## About this task
Whenever the string "James" turns up in a line below, that line should be copied.

## Data listing
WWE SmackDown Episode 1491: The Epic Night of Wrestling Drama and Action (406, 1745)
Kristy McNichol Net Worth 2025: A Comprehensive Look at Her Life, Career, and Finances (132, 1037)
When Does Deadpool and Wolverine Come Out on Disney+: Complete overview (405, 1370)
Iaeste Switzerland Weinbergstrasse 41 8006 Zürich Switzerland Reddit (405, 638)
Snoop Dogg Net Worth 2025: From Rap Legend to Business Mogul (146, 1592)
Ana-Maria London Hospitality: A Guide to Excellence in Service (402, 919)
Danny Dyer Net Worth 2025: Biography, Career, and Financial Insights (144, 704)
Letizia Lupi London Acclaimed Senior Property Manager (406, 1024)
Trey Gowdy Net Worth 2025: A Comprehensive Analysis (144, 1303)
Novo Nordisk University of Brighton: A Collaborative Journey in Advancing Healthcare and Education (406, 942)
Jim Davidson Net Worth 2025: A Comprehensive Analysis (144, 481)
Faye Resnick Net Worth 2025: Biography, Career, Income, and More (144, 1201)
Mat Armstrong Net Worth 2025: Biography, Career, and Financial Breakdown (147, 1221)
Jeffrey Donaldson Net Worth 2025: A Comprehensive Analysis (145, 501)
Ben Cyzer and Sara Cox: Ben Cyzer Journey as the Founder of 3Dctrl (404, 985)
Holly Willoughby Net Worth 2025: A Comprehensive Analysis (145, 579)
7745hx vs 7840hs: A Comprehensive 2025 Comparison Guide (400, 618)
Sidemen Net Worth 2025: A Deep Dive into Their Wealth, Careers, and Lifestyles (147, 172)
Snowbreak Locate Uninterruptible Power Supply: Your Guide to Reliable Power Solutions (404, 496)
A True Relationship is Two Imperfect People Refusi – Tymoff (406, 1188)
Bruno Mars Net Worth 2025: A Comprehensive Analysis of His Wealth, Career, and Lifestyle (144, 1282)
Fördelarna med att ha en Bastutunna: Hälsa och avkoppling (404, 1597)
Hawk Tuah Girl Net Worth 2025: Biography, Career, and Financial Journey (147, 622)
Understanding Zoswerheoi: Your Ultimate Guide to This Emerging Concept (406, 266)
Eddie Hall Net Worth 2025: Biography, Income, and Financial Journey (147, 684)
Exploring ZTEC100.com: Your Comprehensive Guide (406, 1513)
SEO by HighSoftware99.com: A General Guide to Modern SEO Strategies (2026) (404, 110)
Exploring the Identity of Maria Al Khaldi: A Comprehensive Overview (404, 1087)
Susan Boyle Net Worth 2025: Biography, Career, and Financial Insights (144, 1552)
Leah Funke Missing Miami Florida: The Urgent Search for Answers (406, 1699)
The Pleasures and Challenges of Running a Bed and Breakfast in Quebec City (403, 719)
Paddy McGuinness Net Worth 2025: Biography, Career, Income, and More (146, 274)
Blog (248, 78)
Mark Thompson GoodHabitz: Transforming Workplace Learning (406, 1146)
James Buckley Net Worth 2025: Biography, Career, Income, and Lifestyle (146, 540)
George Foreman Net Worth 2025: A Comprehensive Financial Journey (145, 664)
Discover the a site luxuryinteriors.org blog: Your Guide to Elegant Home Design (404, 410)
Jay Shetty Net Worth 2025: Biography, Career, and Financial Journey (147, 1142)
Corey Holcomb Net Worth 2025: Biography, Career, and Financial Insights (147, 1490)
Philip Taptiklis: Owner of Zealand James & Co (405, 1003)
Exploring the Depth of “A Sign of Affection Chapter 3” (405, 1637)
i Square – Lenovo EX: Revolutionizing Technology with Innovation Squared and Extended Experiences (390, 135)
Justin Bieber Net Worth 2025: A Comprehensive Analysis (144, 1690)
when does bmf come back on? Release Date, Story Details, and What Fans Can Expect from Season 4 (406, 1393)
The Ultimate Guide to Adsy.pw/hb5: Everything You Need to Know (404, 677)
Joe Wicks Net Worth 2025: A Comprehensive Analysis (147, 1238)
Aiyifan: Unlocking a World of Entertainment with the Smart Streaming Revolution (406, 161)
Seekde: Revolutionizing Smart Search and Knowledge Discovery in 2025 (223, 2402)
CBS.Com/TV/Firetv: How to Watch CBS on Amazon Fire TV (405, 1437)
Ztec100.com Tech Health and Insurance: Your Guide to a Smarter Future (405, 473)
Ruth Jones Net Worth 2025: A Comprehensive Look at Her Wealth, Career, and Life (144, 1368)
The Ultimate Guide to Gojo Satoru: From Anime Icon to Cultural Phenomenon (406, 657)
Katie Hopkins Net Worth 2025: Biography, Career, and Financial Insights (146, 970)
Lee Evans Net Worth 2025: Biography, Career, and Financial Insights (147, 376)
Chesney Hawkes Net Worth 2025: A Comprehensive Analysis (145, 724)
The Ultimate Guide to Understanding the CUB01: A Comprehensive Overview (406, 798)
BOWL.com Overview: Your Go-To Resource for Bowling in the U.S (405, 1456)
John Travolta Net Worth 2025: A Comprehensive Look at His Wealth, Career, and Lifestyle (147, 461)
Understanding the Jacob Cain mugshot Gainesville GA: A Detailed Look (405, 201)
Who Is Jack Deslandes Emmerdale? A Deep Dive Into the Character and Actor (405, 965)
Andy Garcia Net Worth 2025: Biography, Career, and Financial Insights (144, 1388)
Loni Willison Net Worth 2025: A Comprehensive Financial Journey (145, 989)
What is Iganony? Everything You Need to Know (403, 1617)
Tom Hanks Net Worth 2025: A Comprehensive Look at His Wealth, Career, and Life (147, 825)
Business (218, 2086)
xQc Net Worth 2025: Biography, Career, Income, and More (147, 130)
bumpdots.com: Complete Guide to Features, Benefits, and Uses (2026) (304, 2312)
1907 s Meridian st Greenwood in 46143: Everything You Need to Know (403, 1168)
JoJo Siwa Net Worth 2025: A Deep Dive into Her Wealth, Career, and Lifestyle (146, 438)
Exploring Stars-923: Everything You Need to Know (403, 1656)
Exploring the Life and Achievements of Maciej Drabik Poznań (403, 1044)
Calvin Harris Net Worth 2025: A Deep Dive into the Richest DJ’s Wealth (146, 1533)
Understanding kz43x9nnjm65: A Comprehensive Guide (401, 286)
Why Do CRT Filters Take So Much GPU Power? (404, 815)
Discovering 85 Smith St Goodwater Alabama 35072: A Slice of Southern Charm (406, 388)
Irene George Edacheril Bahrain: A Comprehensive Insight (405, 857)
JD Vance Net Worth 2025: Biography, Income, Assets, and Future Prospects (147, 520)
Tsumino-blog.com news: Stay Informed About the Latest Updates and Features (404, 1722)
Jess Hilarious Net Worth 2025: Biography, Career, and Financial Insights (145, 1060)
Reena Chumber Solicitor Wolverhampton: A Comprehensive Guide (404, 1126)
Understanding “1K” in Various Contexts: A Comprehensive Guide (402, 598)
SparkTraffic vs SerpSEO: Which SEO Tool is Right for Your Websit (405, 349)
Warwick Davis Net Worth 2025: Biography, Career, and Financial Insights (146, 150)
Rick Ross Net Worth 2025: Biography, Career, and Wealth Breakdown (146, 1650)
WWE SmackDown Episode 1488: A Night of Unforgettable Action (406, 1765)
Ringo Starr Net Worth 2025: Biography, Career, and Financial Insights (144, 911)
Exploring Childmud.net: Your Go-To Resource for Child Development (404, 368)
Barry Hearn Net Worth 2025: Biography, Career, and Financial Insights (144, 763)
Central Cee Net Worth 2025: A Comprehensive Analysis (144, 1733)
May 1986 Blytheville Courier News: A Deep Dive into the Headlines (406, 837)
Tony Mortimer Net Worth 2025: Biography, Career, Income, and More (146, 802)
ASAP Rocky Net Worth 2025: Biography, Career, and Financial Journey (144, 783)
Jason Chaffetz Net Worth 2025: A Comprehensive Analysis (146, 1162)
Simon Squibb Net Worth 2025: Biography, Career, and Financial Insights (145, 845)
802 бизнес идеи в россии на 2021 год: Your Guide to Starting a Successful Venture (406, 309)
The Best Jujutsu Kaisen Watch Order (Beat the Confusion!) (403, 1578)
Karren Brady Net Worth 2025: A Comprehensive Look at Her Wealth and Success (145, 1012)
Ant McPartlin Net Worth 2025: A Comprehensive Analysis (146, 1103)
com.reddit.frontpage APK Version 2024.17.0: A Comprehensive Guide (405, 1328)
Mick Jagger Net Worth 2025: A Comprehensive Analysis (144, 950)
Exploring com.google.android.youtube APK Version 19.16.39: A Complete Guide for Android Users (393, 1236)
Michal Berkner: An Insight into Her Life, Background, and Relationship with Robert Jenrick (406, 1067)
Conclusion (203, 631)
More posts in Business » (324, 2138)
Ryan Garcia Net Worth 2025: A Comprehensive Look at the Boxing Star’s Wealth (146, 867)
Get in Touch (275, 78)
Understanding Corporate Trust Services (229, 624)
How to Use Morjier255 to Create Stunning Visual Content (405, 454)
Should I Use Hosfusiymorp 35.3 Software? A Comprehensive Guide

## Reply to the exercise
James Buckley Net Worth 2025: Biography, Career, Income, and Lifestyle (146, 540)
Philip Taptiklis: Owner of Zealand James & Co (405, 1003)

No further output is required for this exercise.